** Aim of the task **
Put every line of the records below into a numbered list, leaving out any blank lines.

Start Exercise material

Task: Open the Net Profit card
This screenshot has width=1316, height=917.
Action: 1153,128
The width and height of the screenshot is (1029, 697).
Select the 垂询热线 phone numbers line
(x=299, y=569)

End Exercise material

** Written solution **
1. Task: Open the Net Profit card
2. This screenshot has width=1316, height=917.
3. Action: 1153,128
4. The width and height of the screenshot is (1029, 697).
5. Select the 垂询热线 phone numbers line
6. (x=299, y=569)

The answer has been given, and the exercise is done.